• [Work instruction]:
Please reproduce the records, omitting nothing and changing nothing.

---------- Excerpted records ----------

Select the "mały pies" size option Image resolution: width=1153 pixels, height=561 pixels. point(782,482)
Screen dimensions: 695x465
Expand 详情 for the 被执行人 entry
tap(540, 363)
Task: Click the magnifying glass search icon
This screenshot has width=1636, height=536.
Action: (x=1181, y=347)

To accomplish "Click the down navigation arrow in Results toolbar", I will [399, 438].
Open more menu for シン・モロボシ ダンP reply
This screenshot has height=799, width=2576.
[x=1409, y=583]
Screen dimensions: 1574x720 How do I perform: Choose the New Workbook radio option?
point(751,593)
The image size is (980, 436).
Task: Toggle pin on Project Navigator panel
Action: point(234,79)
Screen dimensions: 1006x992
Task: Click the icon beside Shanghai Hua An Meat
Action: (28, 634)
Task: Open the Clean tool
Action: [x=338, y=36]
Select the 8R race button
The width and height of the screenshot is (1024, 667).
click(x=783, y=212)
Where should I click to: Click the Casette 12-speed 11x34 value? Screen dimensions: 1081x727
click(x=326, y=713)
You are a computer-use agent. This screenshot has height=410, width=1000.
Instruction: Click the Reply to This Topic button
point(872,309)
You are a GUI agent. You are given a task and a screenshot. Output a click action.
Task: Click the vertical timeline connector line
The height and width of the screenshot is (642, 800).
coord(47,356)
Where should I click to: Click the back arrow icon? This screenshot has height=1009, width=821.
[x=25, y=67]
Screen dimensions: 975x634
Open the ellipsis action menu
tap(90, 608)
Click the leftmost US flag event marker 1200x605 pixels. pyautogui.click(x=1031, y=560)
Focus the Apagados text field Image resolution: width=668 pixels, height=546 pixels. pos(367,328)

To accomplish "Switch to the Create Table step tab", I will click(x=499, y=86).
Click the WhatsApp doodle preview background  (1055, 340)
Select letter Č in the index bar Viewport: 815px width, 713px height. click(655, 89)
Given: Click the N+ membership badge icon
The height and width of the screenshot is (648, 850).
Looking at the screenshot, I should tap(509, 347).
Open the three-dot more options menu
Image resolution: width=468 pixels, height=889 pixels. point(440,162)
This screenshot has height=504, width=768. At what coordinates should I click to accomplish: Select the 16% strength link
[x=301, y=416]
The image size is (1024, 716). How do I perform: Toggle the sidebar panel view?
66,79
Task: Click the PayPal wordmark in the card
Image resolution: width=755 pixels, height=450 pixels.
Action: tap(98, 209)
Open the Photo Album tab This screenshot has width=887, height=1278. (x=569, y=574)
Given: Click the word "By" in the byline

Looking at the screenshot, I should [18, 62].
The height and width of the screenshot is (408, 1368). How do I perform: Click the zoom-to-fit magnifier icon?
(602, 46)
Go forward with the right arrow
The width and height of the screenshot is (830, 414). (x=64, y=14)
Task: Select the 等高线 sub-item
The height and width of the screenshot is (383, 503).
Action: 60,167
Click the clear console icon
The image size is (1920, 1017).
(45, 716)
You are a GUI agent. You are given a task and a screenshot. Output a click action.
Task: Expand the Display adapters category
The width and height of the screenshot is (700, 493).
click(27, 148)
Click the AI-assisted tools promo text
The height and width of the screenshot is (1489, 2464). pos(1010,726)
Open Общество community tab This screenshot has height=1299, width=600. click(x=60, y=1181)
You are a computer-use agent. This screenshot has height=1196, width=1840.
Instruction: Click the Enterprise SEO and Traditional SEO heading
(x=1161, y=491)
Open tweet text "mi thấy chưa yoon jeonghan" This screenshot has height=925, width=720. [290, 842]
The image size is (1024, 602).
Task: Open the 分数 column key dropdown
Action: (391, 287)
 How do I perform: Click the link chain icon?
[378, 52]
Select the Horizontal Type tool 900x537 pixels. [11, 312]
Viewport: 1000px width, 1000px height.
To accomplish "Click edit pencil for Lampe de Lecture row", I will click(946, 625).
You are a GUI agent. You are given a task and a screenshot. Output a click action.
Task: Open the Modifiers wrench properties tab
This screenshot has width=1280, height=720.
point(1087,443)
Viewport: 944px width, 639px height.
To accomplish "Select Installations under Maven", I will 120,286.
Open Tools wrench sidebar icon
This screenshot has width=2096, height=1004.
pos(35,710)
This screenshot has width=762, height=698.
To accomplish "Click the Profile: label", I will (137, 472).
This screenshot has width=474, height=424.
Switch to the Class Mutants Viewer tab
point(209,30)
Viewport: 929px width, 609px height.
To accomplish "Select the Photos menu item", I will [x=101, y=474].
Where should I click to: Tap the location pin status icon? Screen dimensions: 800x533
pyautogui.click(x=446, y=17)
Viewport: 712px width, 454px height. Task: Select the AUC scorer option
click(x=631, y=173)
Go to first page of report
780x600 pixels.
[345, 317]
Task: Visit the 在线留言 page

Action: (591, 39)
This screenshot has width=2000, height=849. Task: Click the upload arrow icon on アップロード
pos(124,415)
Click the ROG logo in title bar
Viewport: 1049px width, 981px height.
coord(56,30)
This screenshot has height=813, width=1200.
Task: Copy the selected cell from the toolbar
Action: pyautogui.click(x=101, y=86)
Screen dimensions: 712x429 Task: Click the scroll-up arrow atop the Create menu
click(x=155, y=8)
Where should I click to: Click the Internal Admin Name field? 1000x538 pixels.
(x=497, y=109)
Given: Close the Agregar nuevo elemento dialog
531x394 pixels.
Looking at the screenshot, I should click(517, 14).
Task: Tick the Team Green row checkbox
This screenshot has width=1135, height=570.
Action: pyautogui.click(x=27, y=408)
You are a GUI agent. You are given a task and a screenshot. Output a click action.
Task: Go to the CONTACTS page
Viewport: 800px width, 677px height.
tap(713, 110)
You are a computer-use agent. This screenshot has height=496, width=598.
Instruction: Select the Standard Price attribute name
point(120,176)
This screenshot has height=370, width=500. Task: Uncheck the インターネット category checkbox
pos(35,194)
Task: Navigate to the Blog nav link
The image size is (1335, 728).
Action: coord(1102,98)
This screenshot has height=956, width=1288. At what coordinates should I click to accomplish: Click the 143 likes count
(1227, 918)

----------

• [Output of the task]:
Select the "mały pies" size option Image resolution: width=1153 pixels, height=561 pixels. point(782,482)
Screen dimensions: 695x465
Expand 详情 for the 被执行人 entry
tap(540, 363)
Task: Click the magnifying glass search icon
This screenshot has width=1636, height=536.
Action: (x=1181, y=347)

To accomplish "Click the down navigation arrow in Results toolbar", I will [399, 438].
Open more menu for シン・モロボシ ダンP reply
This screenshot has height=799, width=2576.
[x=1409, y=583]
Screen dimensions: 1574x720 How do I perform: Choose the New Workbook radio option?
point(751,593)
The image size is (980, 436).
Task: Toggle pin on Project Navigator panel
Action: point(234,79)
Screen dimensions: 1006x992
Task: Click the icon beside Shanghai Hua An Meat
Action: (28, 634)
Task: Open the Clean tool
Action: [x=338, y=36]
Select the 8R race button
The width and height of the screenshot is (1024, 667).
click(x=783, y=212)
Where should I click to: Click the Casette 12-speed 11x34 value? Screen dimensions: 1081x727
click(x=326, y=713)
You are a computer-use agent. This screenshot has height=410, width=1000.
Instruction: Click the Reply to This Topic button
point(872,309)
You are a GUI agent. You are given a task and a screenshot. Output a click action.
Task: Click the vertical timeline connector line
The height and width of the screenshot is (642, 800).
coord(47,356)
Where should I click to: Click the back arrow icon? This screenshot has height=1009, width=821.
[x=25, y=67]
Screen dimensions: 975x634
Open the ellipsis action menu
tap(90, 608)
Click the leftmost US flag event marker 1200x605 pixels. pyautogui.click(x=1031, y=560)
Focus the Apagados text field Image resolution: width=668 pixels, height=546 pixels. pos(367,328)

To accomplish "Switch to the Create Table step tab", I will click(x=499, y=86).
Click the WhatsApp doodle preview background  (1055, 340)
Select letter Č in the index bar Viewport: 815px width, 713px height. click(655, 89)
Given: Click the N+ membership badge icon
The height and width of the screenshot is (648, 850).
Looking at the screenshot, I should tap(509, 347).
Open the three-dot more options menu
Image resolution: width=468 pixels, height=889 pixels. point(440,162)
This screenshot has height=504, width=768. At what coordinates should I click to accomplish: Select the 16% strength link
[x=301, y=416]
The image size is (1024, 716). How do I perform: Toggle the sidebar panel view?
66,79
Task: Click the PayPal wordmark in the card
Image resolution: width=755 pixels, height=450 pixels.
Action: tap(98, 209)
Open the Photo Album tab This screenshot has width=887, height=1278. (x=569, y=574)
Given: Click the word "By" in the byline

Looking at the screenshot, I should [18, 62].
The height and width of the screenshot is (408, 1368). How do I perform: Click the zoom-to-fit magnifier icon?
(602, 46)
Go forward with the right arrow
The width and height of the screenshot is (830, 414). (x=64, y=14)
Task: Select the 等高线 sub-item
The height and width of the screenshot is (383, 503).
Action: 60,167
Click the clear console icon
The image size is (1920, 1017).
(45, 716)
You are a GUI agent. You are given a task and a screenshot. Output a click action.
Task: Expand the Display adapters category
The width and height of the screenshot is (700, 493).
click(27, 148)
Click the AI-assisted tools promo text
The height and width of the screenshot is (1489, 2464). pos(1010,726)
Open Общество community tab This screenshot has height=1299, width=600. click(x=60, y=1181)
You are a computer-use agent. This screenshot has height=1196, width=1840.
Instruction: Click the Enterprise SEO and Traditional SEO heading
(x=1161, y=491)
Open tweet text "mi thấy chưa yoon jeonghan" This screenshot has height=925, width=720. [290, 842]
The image size is (1024, 602).
Task: Open the 分数 column key dropdown
Action: (391, 287)
 How do I perform: Click the link chain icon?
[378, 52]
Select the Horizontal Type tool 900x537 pixels. [11, 312]
Viewport: 1000px width, 1000px height.
To accomplish "Click edit pencil for Lampe de Lecture row", I will click(946, 625).
You are a GUI agent. You are given a task and a screenshot. Output a click action.
Task: Open the Modifiers wrench properties tab
This screenshot has width=1280, height=720.
point(1087,443)
Viewport: 944px width, 639px height.
To accomplish "Select Installations under Maven", I will 120,286.
Open Tools wrench sidebar icon
This screenshot has width=2096, height=1004.
pos(35,710)
This screenshot has width=762, height=698.
To accomplish "Click the Profile: label", I will (137, 472).
This screenshot has width=474, height=424.
Switch to the Class Mutants Viewer tab
point(209,30)
Viewport: 929px width, 609px height.
To accomplish "Select the Photos menu item", I will [x=101, y=474].
Where should I click to: Tap the location pin status icon? Screen dimensions: 800x533
pyautogui.click(x=446, y=17)
Viewport: 712px width, 454px height. Task: Select the AUC scorer option
click(x=631, y=173)
Go to first page of report
780x600 pixels.
[345, 317]
Task: Visit the 在线留言 page

Action: (591, 39)
This screenshot has width=2000, height=849. Task: Click the upload arrow icon on アップロード
pos(124,415)
Click the ROG logo in title bar
Viewport: 1049px width, 981px height.
coord(56,30)
This screenshot has height=813, width=1200.
Task: Copy the selected cell from the toolbar
Action: pyautogui.click(x=101, y=86)
Screen dimensions: 712x429 Task: Click the scroll-up arrow atop the Create menu
click(x=155, y=8)
Where should I click to: Click the Internal Admin Name field? 1000x538 pixels.
(x=497, y=109)
Given: Close the Agregar nuevo elemento dialog
531x394 pixels.
Looking at the screenshot, I should click(517, 14).
Task: Tick the Team Green row checkbox
This screenshot has width=1135, height=570.
Action: pyautogui.click(x=27, y=408)
You are a GUI agent. You are given a task and a screenshot. Output a click action.
Task: Go to the CONTACTS page
Viewport: 800px width, 677px height.
tap(713, 110)
You are a computer-use agent. This screenshot has height=496, width=598.
Instruction: Select the Standard Price attribute name
point(120,176)
This screenshot has height=370, width=500. Task: Uncheck the インターネット category checkbox
pos(35,194)
Task: Navigate to the Blog nav link
The image size is (1335, 728).
Action: coord(1102,98)
This screenshot has height=956, width=1288. At what coordinates should I click to accomplish: Click the 143 likes count
(1227, 918)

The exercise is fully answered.